PVS-RIPO is infused directly into a patient’s tumor in the brain via a form of convection-enhanced delivery, which takes advantage of the natural flow of the cerebral spinal fluid. Once inside the tumor, PVS-RIPO infects and kills tumor cells, recruiting the patient’s immune response against the cancer.
Because of its fast-paced life cycle, the poliovirus behaves “more like a toxin than a virus,” explained Gromeier, ultimately producing viral polypeptides that exert a toxic effect.
“This sets up a classic immune effector response against the tumor that we believe is protecting some of our patients durably,” he said.
Responses and Survival
At the 19th Annual Scientific Meeting of the Society for Neuro-Oncology in Miami last November, Gromeier’s team reported phase 1 dose-finding and safety results from 15 patients.
Median survival was 15.2 months, and the 12-month survival rate was 70%; 18- and 24-month survival rates were 43.8% and 29.2%, respectively. Serious adverse events included hemiparesis, intracranial hemorrhage at catheter removal, lymphopenia, seizure, and hyperglycemia, as well as lethargy, headache, diarrhea, paresthesia, and hyperbilirubinemia.
However impressive these results, they fail to convey the full potential of the treatment, exemplified by the first 2 patients treated in the trial. Gromeier elaborated on these outcomes at the ASGCT meeting.
“The first patient we treated had a very large tumor excised. She got a single PVS-RIPO infusion, and 2 months later the tumor was significantly enlarged.

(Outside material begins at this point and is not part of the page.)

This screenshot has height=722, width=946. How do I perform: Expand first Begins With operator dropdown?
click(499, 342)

The MRIs looked awful, but the patient was doing fine,” he said. “By 6 months we saw glial scarring. By 11 months the tumor had significantly shrunk. And by a year or so, the tumor was gone.”
Three years removed from treatment, the patient is still tumor free. Although she must take anticonvulsants for the rest of her life, she is otherwise completely healthy.

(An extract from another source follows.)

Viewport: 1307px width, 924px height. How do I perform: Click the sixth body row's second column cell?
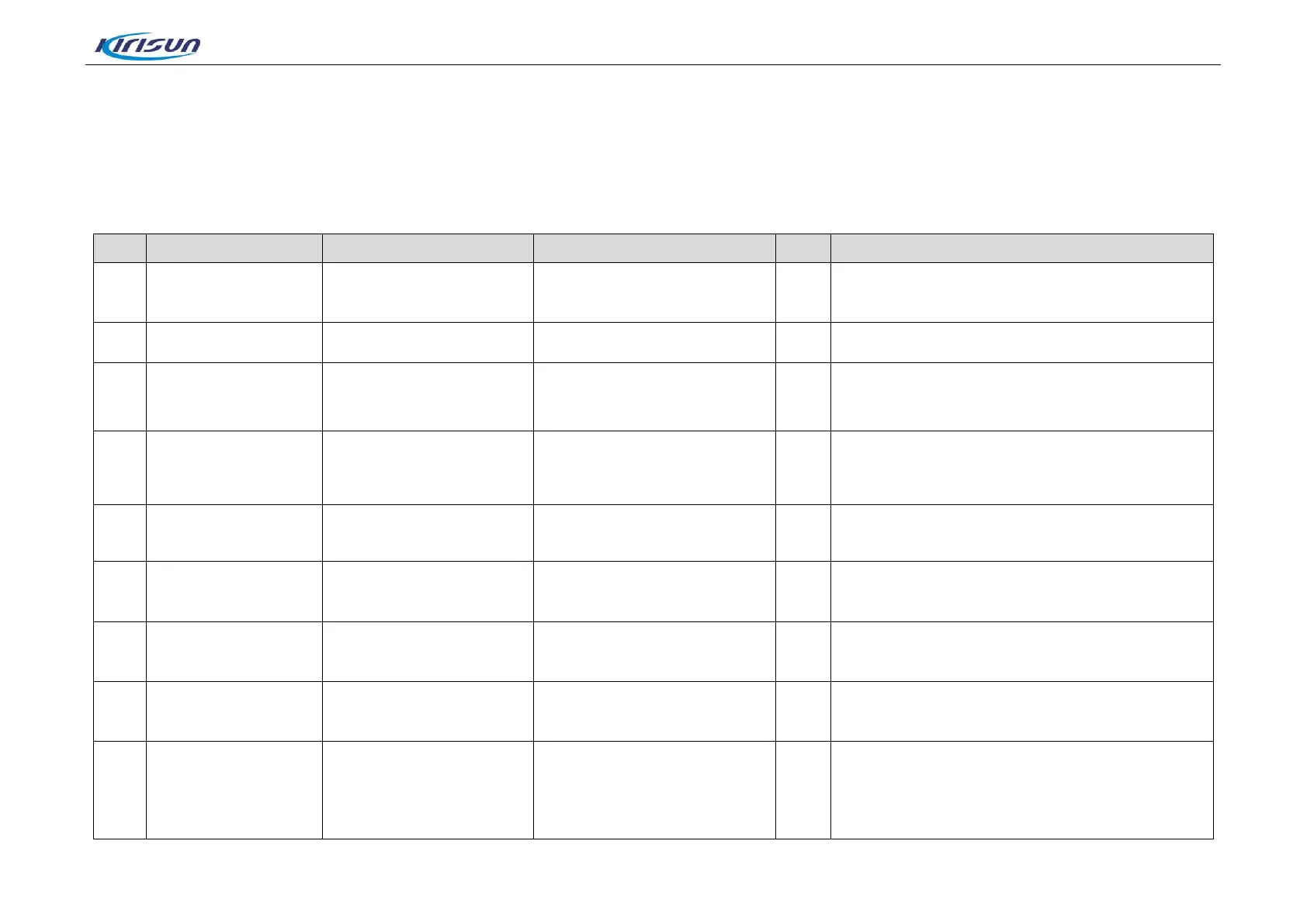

“You would never know this patient had a brain tumor,” Gromeier observed.
The second patient treated, a 71-year-old man with recurrent glioblastoma, also shows a normal MRI 3 years after treatment.

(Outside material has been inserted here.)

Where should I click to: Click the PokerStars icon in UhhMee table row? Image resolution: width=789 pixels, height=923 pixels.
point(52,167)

“He recently delivered a 1-hour talk at a fundraiser,” said Gromeier. “The patient’s 74 now, and you would not know that this man had a recurrent glioblastoma.”
Problems with Steroids and Dosing
Despite these early successes, there have been setbacks as researchers continue to modify dose and enrollment criteria. By observing differences related to prior steroid use, researchers concluded that both steroid use and dose of PVS-RIPO were correlated with outcomes.
“We’ve amended our enrollment criteria, and we now exclude patients on high-dose steroids,” Gromeier reported.
Researchers have also lowered the treatment dose to avoid subsequent steroid dependency.
“We can’t leave out steroids entirely because…[they] protect the brain from swelling, but we try to taper the patient off within a week or so. We believe that high doses of steroids are inappropriate because they are too immunosuppressive,” he explained.
Researchers are now treating with “dose level minus 1,” which is 5x10e7 (50 million infectious units) and half the initial starting dose. They have been able to successfully taper steroids in most patients treated with this dose.
At the time of the ASGCT meeting, 2 patients were alive past 3 years and another past 2 years, all of whom were complete responders to the infusion and not steroid dependent.
Although Gromeier is encouraged by the preliminary data, he emphasized that the phase 1 study is still ongoing, and much research remains to be done.
“We have found the dose,” he concluded, “but we haven’t observed the patients long enough to know for sure. We need to wait for another half year to be confident.”